#### SELECTED EXCERPT:
══════════

I don't know if I will ever experience the fourth phase of culture shock and, honestly, I'm not sure that I ever want to. I am not eager to completely assimilate into the school culture. To accept, completely, all the habits, norms and beliefs that are prevalant in the school system right now would make me an ineffective agent of change and I am really hoping for change. So just as New Zealanders and Canadians cling to their identity in the face of their larger neighbours, I too choose to cling to my culture of a being a parent. However, even if we can't, or won't, completely assimilate, I hope that we can put the cultural differences aside and cheer, support and celebrate the common vision of children succeeding.

Monday, October 6, 2008

A Safe Sandbox

On a ski vacation last winter my son got separated from the group coming down a run at Lake Louise. If you have never skied Lake Louise, trust me, it is a massive hill and the thought of my five year old being lost on it still causes my heart to clench. Everything ended well, a call went out to all employees on the hill, and he was quickly found sitting on a bench near a chair lift seemingly just waiting to be reunited with the group.
After the initial shock and panic wore off, I had to admit that I was impressed by how well he managed the situation. I also had to concede that I wasn't terribly surprised. As I catalouged all the skills he needed to get through this little (or big in my mind) crisis -- I realised he had them in abundance.
You see we have a little local ski hill that we frequent. It is on the river hill, has a tow rope, a t-bar, and 6 runs. This is where you will find us for the majority of the winter. This is where my son practiced all the skills he needed to take on the challenge he met at Lake Louise.
  1. Skill and Ability -- Spending up to 4 times a week on a ski hill develops skill pretty fast. As a consequence this little 5 year old, much to my dismay, can take on Black Diamond runs with his dad. Again with the heart clenching...

══════════

#### WORK ITEM:
From the parenting excerpt above, list everything the family's local ski hill is said to have.

══════════

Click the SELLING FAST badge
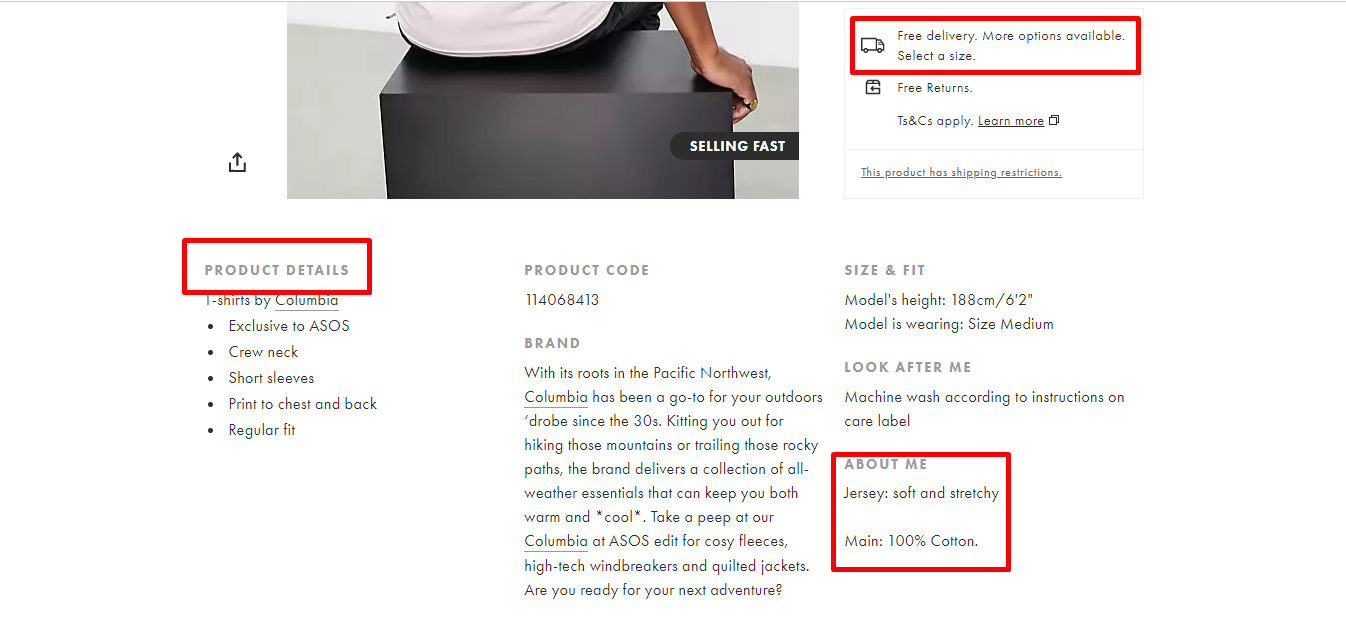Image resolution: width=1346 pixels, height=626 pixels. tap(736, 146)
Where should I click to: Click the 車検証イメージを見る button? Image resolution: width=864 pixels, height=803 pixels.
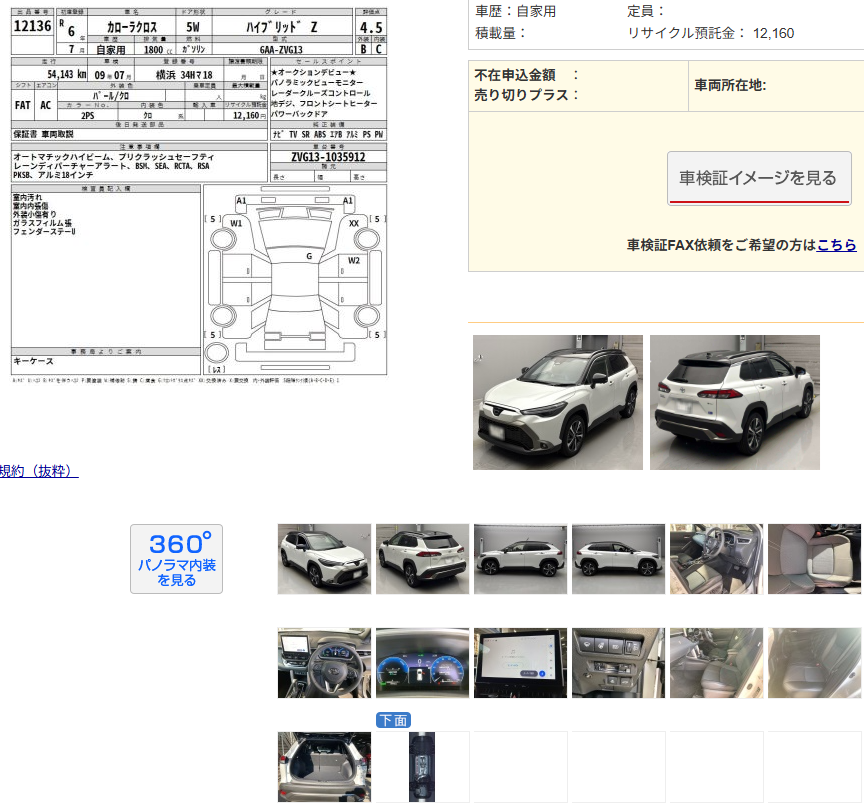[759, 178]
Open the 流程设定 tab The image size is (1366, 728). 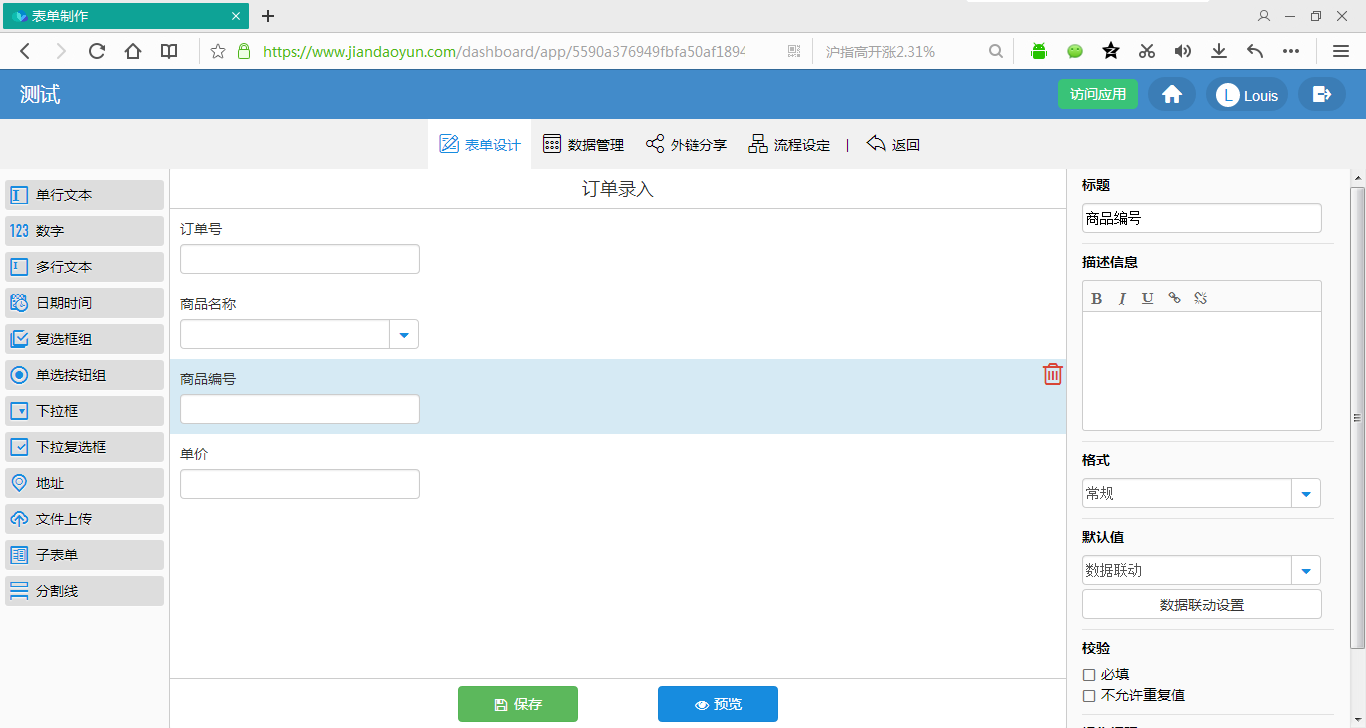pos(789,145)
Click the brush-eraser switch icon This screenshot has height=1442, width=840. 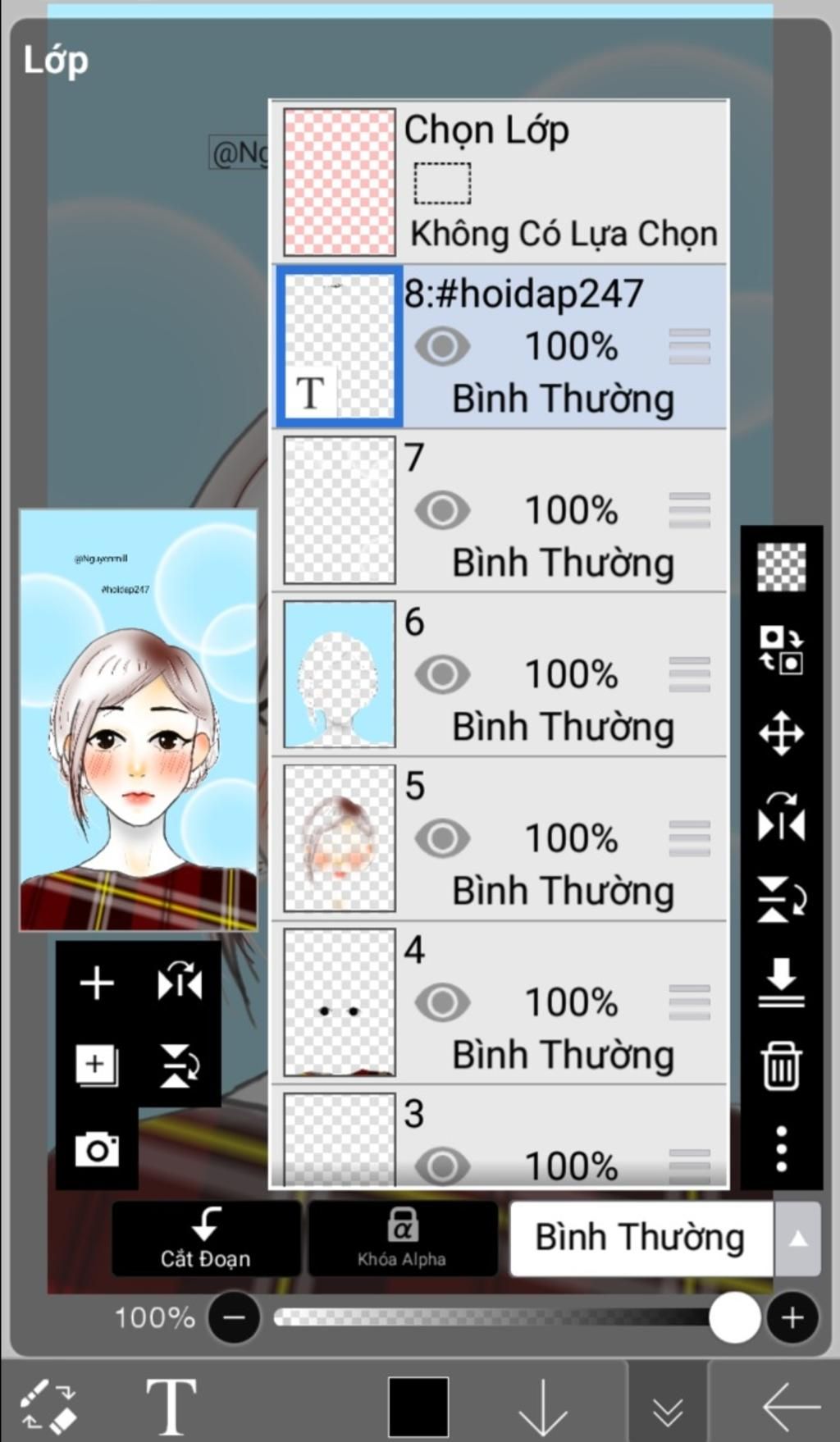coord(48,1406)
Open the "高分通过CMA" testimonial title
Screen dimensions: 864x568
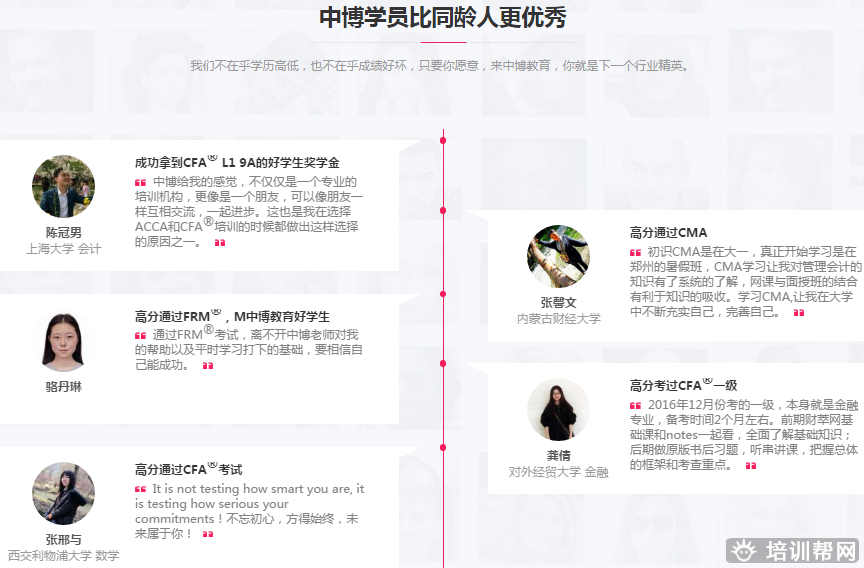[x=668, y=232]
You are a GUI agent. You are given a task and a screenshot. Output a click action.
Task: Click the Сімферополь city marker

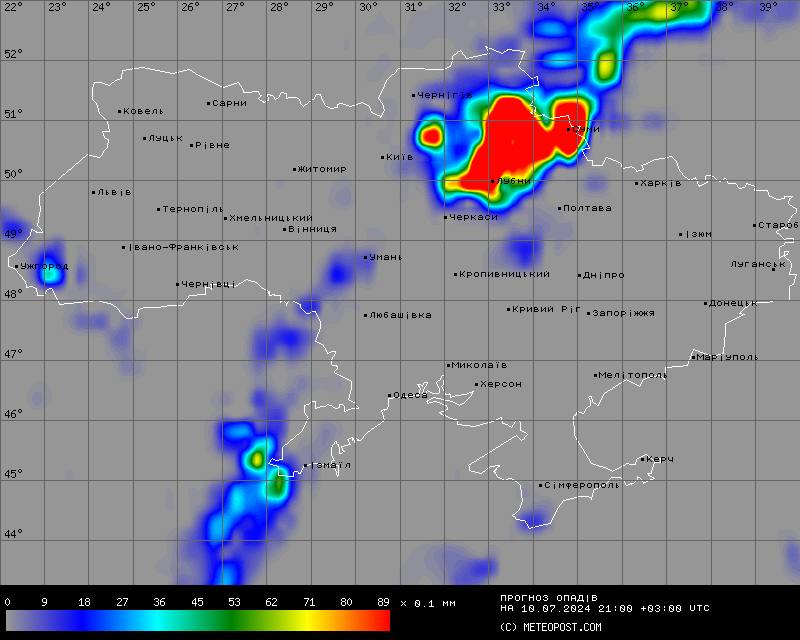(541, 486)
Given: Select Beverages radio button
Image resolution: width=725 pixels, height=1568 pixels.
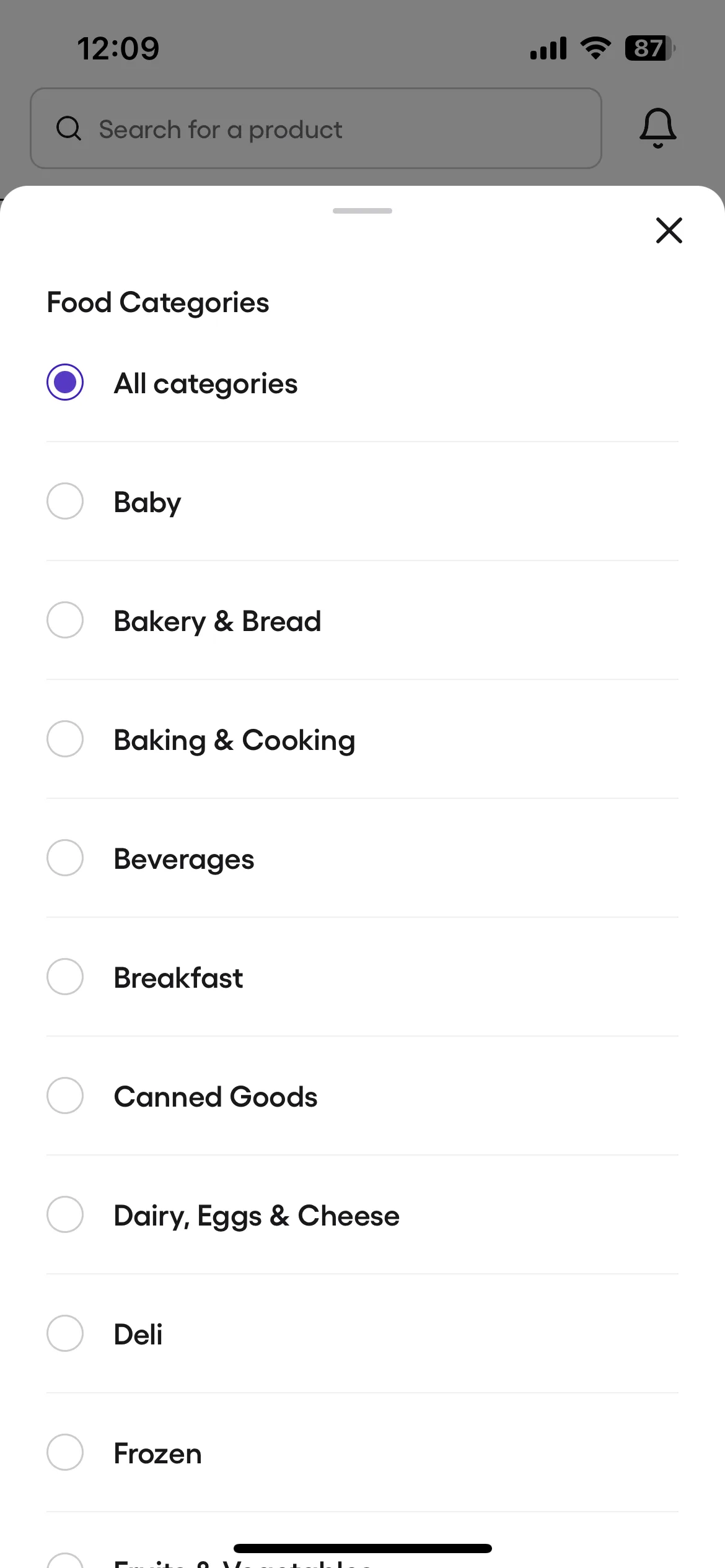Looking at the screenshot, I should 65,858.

══════════

#### RESULT OF THIS EXERCISE:
A tow rope, a t-bar, and 6 runs.